YOKOHAMA – Kanagawa Gov. Shigefumi Matsuzawa said Friday he will present the prefectural assembly with a proposal to pass Japan’s first prefecture-wide ordinance banning smoking in public and state facilities and requiring separate smoking areas in restaurants and hotels.
It is not clear the assembly will approve the ordinance, however, because some of its more prominent members are taking a cautious stance on the health hazards presented by passive smoking.
“I think it is the best measure to prevent passive smoking while giving consideration to the operation of small-scale establishments at the same time,” Matsuzawa told a regular press conference.
“I want this ordinance to be a model for Japan,” he said.
Matsuzawa plans to present the proposal to the assembly after it convenes on Feb. 16.
In April 2008, Matsuzawa compiled a draft of the proposed ordinance, which calls for totally banning smoking in public facilities and other places, including stores, restaurants, bars and pachinko parlors.
But he has eased the stipulations since then in response to objections from local businesses.

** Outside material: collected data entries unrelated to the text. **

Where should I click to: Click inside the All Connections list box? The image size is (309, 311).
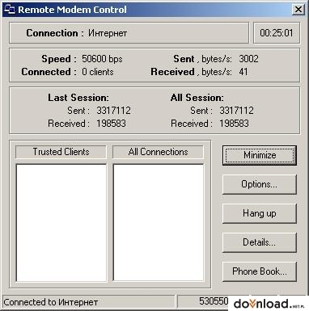159,223
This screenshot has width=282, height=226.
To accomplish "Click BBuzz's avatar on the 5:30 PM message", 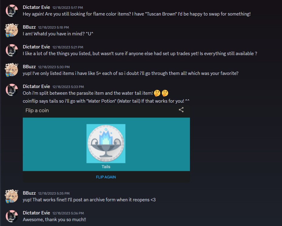I will 12,70.
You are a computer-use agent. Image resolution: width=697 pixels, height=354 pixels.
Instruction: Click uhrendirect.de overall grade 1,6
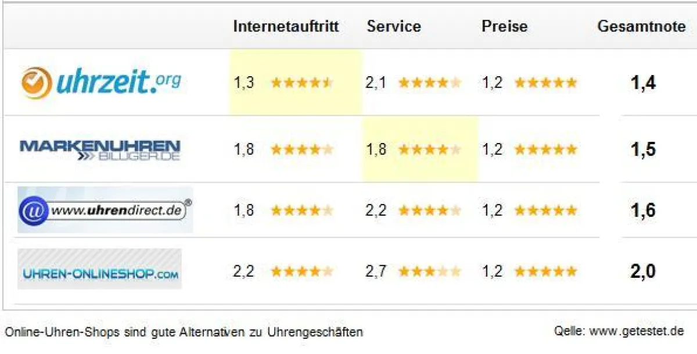coord(643,210)
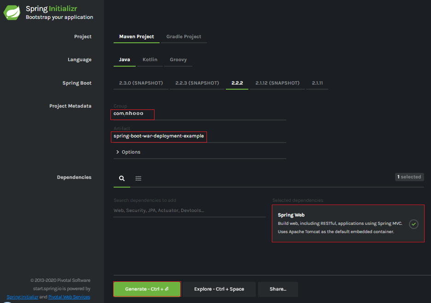Viewport: 431px width, 303px height.
Task: Pick Spring Boot version 2.2.3 (SNAPSHOT)
Action: pyautogui.click(x=197, y=83)
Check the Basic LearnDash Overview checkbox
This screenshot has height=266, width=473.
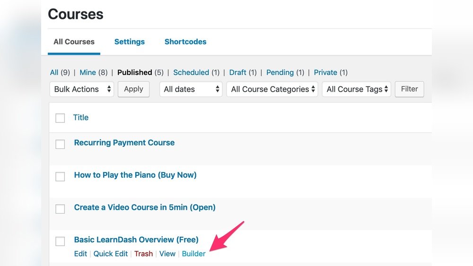click(x=60, y=241)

Now the proposal calls for requiring facilities to create separate smoking areas or make efforts to prevent passive smoking, depending on their type and size.
The ordinance, if passed, would oblige schools, hospitals and government facilities to impose a total ban on smoking. Restaurants, bars and inns, however, would get the choice of either banning smoking or setting up separate smoking spaces.